Showing posts with label fire. Show all posts
Showing posts with label fire. Show all posts

Monday, August 26, 2024

August Fires

Smoke from Canadian fires
apricot the morning light.
Asthmatics hope for a wash
of rain or muscled breezes
off the Pacific. August

in the northern half
of our planetary melon
has ritualized fire--
images of charred houses,
cars, schools, towns,

and mountains stomp
steadily into media's flow.
I don't know, I don't know
what to to--what can I do
amdist this burning?


hans ostrom 2024

Wednesday, July 31, 2024

In Times of Fire

I looked at photographs
of a California wildfire. One
showed remnants of a house--
scorched black beam lying
down. In the background,

black pine trunks stripped
of limbs. Foreground: ash
and a clothes dryer & a clothes
washer, side by side, leaning
on each other, their doors
melted off. They looked

back at me like vacant
eye sockets. In the past
they churned and spun
garments a family wore
as they laughed, ate,
quarreled, slept. In this

present, a cyclone of fire
struck them, vaporized
their dwelling. Now they
seem to gaze blindly
into a hellish future.


hans ostrom 2024

Tuesday, September 12, 2017

It's 1954 and Emmett Kelly remembers

the Hartford, Connecticut, circus fire,
1944: the big tent went up,

and people panicked like animals,
but the big cats got strangely calm.

The famous clown rushed from
the small dressing-tent in makeup,

managed more authority than a cop
because a clown's not supposed

to speak, so when he spoke,
the wild eyed customers listened.

They let him save their lives
with a frown.  Back in his tent,

he said to Willie in the mirror,
"No show tonight.
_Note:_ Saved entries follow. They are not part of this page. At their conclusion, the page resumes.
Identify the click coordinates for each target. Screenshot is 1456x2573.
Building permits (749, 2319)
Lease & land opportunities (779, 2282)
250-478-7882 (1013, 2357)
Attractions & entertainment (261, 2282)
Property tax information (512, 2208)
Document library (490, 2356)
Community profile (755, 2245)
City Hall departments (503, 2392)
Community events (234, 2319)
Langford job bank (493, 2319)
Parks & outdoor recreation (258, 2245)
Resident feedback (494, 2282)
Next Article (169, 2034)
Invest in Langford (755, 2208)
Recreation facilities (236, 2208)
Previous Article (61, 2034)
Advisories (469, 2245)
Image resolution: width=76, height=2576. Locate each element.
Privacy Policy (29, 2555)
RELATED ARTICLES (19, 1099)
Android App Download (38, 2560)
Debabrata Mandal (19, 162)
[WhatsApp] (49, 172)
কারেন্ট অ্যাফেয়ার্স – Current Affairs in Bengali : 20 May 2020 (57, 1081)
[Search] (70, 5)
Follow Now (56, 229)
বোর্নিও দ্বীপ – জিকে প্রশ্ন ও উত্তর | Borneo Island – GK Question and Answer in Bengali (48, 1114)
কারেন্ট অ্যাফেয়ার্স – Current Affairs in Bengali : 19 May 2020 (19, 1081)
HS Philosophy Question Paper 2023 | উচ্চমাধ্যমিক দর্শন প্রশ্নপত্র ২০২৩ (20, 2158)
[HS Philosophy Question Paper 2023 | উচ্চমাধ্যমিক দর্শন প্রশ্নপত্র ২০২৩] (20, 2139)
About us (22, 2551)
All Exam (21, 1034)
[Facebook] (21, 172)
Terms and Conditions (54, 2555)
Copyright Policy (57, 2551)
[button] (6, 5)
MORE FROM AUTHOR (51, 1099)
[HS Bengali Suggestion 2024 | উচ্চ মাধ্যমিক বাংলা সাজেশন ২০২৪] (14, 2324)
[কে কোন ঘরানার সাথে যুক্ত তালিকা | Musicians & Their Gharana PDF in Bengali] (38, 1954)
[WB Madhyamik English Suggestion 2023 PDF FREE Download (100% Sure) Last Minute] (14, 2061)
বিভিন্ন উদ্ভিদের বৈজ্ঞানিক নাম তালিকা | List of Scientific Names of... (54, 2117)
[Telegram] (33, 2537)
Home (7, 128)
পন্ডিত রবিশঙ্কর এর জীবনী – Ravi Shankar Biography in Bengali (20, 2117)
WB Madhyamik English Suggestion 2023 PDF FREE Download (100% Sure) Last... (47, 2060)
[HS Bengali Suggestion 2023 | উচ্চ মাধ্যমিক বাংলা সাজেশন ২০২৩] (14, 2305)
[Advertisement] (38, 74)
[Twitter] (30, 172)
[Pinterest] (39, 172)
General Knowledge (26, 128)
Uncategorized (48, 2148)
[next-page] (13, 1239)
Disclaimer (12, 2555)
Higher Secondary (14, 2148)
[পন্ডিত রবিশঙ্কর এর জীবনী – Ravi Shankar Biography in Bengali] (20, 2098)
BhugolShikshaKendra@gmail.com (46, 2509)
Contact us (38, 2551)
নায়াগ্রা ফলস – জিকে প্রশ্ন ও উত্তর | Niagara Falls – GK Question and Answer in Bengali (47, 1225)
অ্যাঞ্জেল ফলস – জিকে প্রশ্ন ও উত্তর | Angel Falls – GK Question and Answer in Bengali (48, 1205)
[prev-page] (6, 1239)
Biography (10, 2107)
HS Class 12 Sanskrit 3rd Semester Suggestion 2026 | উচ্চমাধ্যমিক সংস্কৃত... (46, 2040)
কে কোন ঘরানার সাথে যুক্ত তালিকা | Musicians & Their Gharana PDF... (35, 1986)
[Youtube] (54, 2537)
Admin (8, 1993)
No show

in Clown Alley."  Other clowns
entered, hysterical, said who'd lived,

who hadn't. (168 hadn't.)
"You were wonderful," they told Emmett,

who had removed half of Willie's face.
As Kelly he shrugged. "I did what I could."

Now in 1954, Madison Square Garden,
Emmett's put on half of Willie's face.

He feels weary.  He tells an interviewer,
"Clowning is nothing you can study for."